Violência Psicológica Doméstica Contra Homens

04/04/2016 08:38

Por: Adriana Tanese Nogueira (Psicóloga)

Os homens que querem ser bons deparam-se com algumas artimanhas femininas nas quais, na maioria das vezes, caem como patos gordos prontos para o assado de Natal.

Não acredito que esses homens sejam particularmente estúpidos, não mais, pelo menos, dos durões que usam da violência para resolver suas relações. Se aperceber de estar sendo enrolado por certos truques é objetivamente difícil, e mesmo quando eles se tornam evidentes, sair deles implica responsabilizar-se e aguentar catástrofes emocionais de grandes proporções. Pois é aí que as mulheres atacam.

Além da famosa gravidez “inesperada”, fazer escândalos é uma das favoritas formas femininas para segurar um homem. Mulheres se jogam no chão, berram, choram, arrancam os cabelos, correm atrás, imploram, conversam e reconversam. Mulheres vítimas e sofredoras.

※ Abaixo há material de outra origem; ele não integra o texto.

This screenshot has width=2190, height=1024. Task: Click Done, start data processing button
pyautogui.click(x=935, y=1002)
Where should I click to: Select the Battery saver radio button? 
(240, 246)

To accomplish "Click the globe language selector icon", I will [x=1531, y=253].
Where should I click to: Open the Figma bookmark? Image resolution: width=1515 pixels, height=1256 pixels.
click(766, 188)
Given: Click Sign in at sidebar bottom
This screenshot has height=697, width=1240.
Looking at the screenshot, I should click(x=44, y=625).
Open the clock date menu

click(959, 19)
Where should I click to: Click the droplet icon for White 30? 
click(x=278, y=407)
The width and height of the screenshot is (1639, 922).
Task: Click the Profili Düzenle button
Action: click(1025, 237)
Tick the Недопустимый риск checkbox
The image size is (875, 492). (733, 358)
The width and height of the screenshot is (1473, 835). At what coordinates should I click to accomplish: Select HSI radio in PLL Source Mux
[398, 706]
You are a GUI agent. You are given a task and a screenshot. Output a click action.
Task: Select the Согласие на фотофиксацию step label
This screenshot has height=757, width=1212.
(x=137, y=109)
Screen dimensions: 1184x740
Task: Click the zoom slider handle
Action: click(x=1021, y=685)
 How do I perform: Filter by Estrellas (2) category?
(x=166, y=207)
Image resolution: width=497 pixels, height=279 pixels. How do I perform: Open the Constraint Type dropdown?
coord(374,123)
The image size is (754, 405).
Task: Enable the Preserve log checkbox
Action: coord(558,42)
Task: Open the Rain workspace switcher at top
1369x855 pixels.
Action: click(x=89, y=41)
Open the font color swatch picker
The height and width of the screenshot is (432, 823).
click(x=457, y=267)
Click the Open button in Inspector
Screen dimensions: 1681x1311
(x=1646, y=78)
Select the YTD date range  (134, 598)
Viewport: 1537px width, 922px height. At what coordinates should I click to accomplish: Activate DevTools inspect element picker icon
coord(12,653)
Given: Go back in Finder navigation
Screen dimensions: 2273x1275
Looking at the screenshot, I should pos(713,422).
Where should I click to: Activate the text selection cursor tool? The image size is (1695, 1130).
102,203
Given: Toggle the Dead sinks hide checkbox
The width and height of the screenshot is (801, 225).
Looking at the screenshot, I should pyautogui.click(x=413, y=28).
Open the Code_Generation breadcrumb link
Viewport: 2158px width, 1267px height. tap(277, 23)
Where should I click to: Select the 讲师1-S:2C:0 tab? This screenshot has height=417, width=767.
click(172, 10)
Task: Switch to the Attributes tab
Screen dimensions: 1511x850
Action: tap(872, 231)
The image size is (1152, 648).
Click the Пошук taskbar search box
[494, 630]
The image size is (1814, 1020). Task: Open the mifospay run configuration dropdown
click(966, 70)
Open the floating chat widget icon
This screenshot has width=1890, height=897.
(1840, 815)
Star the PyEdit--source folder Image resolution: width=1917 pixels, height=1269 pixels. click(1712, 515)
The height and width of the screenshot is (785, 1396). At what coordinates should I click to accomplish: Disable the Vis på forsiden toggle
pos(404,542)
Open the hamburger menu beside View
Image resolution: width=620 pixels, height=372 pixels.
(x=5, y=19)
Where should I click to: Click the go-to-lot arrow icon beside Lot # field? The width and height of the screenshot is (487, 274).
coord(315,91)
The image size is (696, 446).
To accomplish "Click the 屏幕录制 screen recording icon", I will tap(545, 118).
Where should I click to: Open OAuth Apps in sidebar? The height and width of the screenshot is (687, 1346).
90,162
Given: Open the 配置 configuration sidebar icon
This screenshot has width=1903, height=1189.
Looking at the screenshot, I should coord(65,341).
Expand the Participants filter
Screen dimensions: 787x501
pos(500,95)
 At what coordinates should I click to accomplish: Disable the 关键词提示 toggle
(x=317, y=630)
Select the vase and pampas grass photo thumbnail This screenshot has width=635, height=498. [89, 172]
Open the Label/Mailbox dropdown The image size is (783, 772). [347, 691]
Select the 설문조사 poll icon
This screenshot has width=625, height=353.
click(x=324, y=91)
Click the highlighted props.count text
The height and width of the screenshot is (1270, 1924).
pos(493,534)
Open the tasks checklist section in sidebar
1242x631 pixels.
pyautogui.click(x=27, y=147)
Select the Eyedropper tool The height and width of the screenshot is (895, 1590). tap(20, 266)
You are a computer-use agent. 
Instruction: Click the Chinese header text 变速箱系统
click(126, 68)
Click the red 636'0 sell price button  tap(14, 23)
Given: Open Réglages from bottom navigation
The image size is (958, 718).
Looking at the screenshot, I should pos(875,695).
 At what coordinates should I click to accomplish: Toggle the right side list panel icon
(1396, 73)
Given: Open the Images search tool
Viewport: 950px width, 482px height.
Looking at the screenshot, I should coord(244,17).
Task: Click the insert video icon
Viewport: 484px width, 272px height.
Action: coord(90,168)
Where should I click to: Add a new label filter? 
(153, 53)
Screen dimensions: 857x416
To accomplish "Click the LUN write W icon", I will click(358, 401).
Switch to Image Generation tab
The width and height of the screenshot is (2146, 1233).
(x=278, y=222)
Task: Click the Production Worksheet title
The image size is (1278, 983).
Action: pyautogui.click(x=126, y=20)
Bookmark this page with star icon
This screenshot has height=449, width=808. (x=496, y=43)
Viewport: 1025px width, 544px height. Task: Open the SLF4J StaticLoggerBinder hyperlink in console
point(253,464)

O homem que quer ser bom, o que pode fazer? O homem que não quer ser identificado com o aggressivo e injusto, o homem de espírito cavalheiro que não aceita tomar o caminho da violência, o que pode fazer?
Geralmente, na ausência de uma alternativa melhor, ele simplesmente aguenta, se cala e suporta. Se o homem mau é aquele que se aproveita das mulheres, o bom, só pode ser quem assume o fardo de sua responsabilidade masculina: cuidar das mulheres, no caso da própria. Ele então, com toda a seriedade, joga nos ombros sua cruz e enfrenta o inarredável destino. Destino uma ova.

Mulheres infantis e aproveitadoras ganham assim seu espaço na base do senso de culpa inculcado na alma ingênua de seus companheiros. É fácil de reconhecer um casal assim porque ele e ela não são parecidos em suas necessidades reais. Visto de fora, uma pessoa legitimamente se pergunta o que é que estão fazendo juntos.
Quando disponível, entra em cena outra chantagem feminina: os filhos. Em nome deles muitos pais não se separam e mantêm um casamento de fachada (como se isso fosse saudável para os filhos), cortam uma relação significativa que poderia ameaçar seu casamento, e se afundam sempre mais na dependência recíproca com a mãe de seus filhos. Ela precisa deles, eles precisam delas para não se sentir maus se as deixarem.
Com o passar to tempo, homens que queriam ser bons perdem seu horizonte, misturam-se sempre mais com a personalidade de sua esposa, passam a ser cúmplices, perdem a capacidade de dizer a verdade. Enfim, para sobreviver, buscam um nicho confortável, se acomodam. Ajeitam-se naquela mesma vidinha que se estivessem sóbrios, sem o narcótico afetivo, não aceitariam jamais.